The next step before teams could even practise would be competitive games of two-on-two and three-on-three.

But all of that is off limits for now. Instead, one player and one coach are allowed into OVO Centre at a time – fewer than the NBA guidelines, which allow for four players and four coaches at a time — in hour-long sessions with no overlap permitted between one workout group and the next.

Playing games – even without fans and in a ‘quarantine bubble’ at a venue like Walt Disney World Resort in Orlando as has been reportedly considered by the NBA – is infinitely more complicated.

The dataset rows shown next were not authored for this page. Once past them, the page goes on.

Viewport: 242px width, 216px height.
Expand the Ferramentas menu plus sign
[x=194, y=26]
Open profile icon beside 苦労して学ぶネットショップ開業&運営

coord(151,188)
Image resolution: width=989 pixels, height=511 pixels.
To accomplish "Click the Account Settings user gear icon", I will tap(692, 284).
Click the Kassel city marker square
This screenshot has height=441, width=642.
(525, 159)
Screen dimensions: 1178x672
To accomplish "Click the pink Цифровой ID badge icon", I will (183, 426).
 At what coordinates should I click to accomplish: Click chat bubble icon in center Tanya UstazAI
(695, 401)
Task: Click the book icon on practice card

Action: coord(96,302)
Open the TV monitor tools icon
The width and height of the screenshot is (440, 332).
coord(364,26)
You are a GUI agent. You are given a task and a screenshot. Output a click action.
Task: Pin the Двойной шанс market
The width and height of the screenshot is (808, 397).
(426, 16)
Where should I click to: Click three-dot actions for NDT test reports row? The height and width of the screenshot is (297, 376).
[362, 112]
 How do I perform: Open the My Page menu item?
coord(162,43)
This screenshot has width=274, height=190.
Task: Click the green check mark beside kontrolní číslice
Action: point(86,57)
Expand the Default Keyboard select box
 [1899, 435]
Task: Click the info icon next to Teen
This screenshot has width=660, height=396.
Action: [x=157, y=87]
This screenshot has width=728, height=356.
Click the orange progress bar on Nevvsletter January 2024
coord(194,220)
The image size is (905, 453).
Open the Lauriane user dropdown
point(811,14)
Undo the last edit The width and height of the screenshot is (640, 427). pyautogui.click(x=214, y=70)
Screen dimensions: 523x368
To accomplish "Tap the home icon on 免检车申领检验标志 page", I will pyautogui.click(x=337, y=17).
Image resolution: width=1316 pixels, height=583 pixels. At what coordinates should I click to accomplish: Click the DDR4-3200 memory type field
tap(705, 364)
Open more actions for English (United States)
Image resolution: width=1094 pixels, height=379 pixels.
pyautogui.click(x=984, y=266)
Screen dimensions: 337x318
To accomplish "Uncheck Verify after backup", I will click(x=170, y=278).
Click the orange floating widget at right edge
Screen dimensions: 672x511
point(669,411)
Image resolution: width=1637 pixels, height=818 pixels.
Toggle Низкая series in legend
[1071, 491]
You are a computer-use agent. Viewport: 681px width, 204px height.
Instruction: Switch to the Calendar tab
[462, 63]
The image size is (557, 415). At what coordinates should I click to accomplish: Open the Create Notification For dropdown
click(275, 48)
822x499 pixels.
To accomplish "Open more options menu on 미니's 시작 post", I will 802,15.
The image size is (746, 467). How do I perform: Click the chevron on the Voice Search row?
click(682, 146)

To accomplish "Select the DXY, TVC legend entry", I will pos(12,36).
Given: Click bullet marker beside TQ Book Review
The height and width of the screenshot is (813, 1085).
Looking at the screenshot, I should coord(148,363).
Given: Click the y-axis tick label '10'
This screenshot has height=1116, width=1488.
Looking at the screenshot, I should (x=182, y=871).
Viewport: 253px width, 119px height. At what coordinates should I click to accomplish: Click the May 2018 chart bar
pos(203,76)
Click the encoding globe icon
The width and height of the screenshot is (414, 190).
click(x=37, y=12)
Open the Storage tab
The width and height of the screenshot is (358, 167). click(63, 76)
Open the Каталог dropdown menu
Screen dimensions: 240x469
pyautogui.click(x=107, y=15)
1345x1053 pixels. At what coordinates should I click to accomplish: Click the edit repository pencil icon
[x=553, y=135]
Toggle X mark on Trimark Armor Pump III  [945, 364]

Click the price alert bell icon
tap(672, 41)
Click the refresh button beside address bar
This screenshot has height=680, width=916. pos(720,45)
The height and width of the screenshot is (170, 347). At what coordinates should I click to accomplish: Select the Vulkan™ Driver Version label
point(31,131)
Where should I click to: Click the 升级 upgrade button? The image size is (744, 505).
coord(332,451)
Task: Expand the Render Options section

How would Miller feel about that?

“I mean, there’s definitely a lot of moving pieces,” said Miller. “[And] there are definitely a lot of questions that have to be asked and have been asked, but I mean, I’d like to stay optimistic about it. I mean, we’re all basketball players and we love to play basketball as much as we can at this point, especially after being off.

“But it’s definitely a difficult situation we’re in. I know we don’t want to advance unless it’s a safe situation for everybody, and I’m talking to staff, coaches, players — so I do see it being a very difficult process but I hold optimism that we can hopefully get it done.”

In the meantime, returning to the OVO Athletic Centre in any format is progress. How long it will take NBA players to be game ready after a two-month layoff is anyone’s guess – sometime between two weeks and a month is the best-case scenario – and what the NBA season will look like at that point remains unknown.